• [PROBLEM]: According to the ChemDataExtractor installation guide, which users are recommended to install the toolkit with conda?

• [SUPPLIED TEXT]:
━━━━━━━━

To get up and running with ChemDataExtractor, you will need to install the python toolkit and then download the data files.

Installing the Toolkit

There are a few different ways to download and install the ChemDataExtractor toolkit.

Option 1: Use conda

This method is recommended for all Windows users, as well as beginners on all platforms who don't already have Python installed. Anaconda Python is a self-contained Python environment that is particularly useful for scientific applications.

Start by installing Miniconda, which includes a complete Python distribution and the conda package manager, or Anaconda, which additionally includes many pre-installed packages. Choose the Python 3.5 version, unless you have a particular reason why you must use Python 2.7.

Once installed, at the command line, run:

conda install -c chemdataextractor chemdataextractor

This command installs the chemdataextractor package from the chemdataextractor conda channel.

Option 2: Use pip

If you already have Python installed, it's easiest to install the ChemDataExtractor package using pip. At the command line, run:

pip install ChemDataExtractor

On Windows, this will require the Microsoft Visual C++ Build Tools to be installed. If you don't already have pip installed, you can install it using

Option 3: Download the Latest Release

Alternatively, download the latest release manually and install yourself by running:

python install

The command will install ChemDataExtractor in your site-packages folder so it is automatically available to all your python scripts.

You can also get the unstable development version by cloning the git source code repository.

Getting the Data Files

In order to function, ChemDataExtractor requires a variety of data files, such as machine learning models, dictionaries, and word clusters. Get these by running:

cde data download

This will download all the necessary data files to the data directory. Run cde data where to see where this is.


Upgrade your installation to the latest version at any time using conda or pip, matching the method you used originally to install it. For conda, run:

conda update -c chemdataextractor chemdataextractor

For pip, run:

pip install --upgrade ChemDataExtractor

Either way, always remember to download any new data files after doing this:

cde data download

━━━━━━━━

• [DATASET SECTION]:
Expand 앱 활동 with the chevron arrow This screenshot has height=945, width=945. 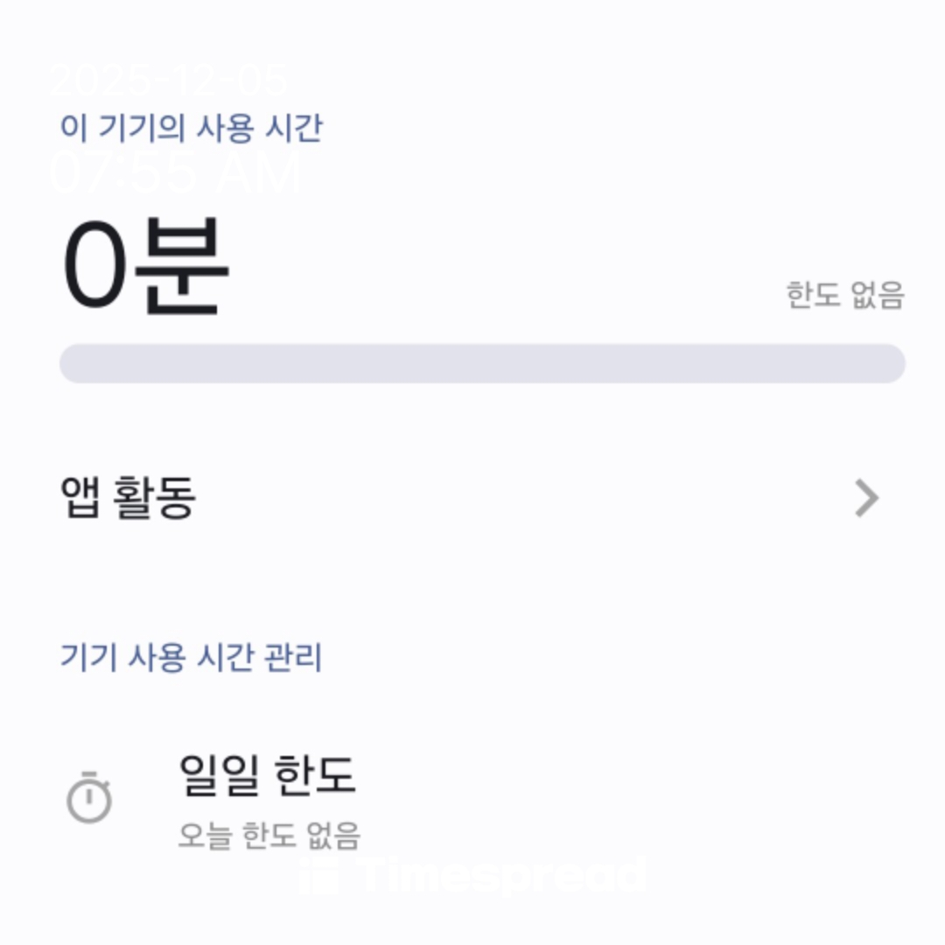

━━━━━━━━

• [RESULT FOR THIS EXERCISE]: All Windows users, as well as beginners on all platforms who don't already have Python installed.